Lactate level, etiology, and mortality of adult patients in an emergency department: a cohort study
© Pedersen et al. 2015
Published: 16 July 2015
Increased lactate is associated with high mortality among patients in the emergency department (ED) with suspected infection or trauma, but the association to patients with other etiologies is less well described.
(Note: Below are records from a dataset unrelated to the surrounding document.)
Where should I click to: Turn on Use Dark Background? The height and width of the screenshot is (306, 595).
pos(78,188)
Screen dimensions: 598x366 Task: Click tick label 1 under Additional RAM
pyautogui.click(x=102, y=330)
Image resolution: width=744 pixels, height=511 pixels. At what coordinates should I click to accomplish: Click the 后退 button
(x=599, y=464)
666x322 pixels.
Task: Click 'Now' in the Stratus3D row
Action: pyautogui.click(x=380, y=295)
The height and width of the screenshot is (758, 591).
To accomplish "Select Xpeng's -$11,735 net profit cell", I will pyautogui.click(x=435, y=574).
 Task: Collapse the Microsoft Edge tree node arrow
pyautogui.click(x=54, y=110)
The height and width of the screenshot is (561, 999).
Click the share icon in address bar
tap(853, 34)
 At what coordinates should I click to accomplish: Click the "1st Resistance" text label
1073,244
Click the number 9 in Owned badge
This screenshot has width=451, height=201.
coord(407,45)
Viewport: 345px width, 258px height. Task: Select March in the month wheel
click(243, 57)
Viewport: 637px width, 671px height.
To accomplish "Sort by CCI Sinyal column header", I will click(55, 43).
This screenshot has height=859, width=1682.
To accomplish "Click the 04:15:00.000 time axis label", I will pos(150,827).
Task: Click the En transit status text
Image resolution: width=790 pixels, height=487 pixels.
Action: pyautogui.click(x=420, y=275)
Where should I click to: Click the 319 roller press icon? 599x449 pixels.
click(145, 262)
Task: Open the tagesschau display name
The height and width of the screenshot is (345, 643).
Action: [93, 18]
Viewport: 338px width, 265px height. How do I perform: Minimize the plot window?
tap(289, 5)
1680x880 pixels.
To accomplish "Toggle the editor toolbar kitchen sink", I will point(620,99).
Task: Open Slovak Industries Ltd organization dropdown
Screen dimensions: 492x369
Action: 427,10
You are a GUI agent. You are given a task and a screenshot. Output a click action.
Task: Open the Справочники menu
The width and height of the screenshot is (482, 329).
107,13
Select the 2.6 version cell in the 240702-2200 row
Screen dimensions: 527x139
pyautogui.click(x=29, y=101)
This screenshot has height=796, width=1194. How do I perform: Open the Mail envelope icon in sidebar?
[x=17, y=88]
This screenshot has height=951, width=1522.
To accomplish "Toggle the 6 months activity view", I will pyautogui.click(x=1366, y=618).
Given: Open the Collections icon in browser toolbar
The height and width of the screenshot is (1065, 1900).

The aim of this study was to describe the relation between lactate, etiology, and 7-day mortality in adult ED patients.
A retrospective cohort study of all adult patients who had lactate measured within 4 hours after arrival to the ED at Odense University Hospital between June 2012 and May 2013. The categorization of suspected etiology was based on discharge diagnoses.
5,360 patients were included. 51.7% were male, and the median age was 67 years (IQR 50-79). 77.2% had low lactate (0-1.9 mmol/L), 16.2% intermediate lactate (2-3.9 mmol/L), and 6.6% high lactate (≥4 mmol/L). 7-day mortality was 2.9% (95% CI 2.4-3.5%) for patients with low lactate, 7.8% (95% CI 6.1-9.8%) for patients with intermediate lactate, and 23.9% (95% CI 19.6-28.8%) for patients with high lactate. There was a significant trend for increasing 7-day mortality with increasing lactate among patients with a discharge diagnosis categorized as infectious (N = 1,133), cardiologic (N = 357), respiratory (N = 633), hypovolemic (N = 205), or gastrointestinal (N = 222). Whereas patients with neurologic- (N = 391) or nephrologic/hepatologic discharge diagnoses (N = 94) showed no trend.
Among adult ED patients there is increasing 7-day mortality with increasing lactate level in most patient categories, but patients who are discharged with neurologic- or nephrologic/hepatologic ICD-10 codes have no such trend.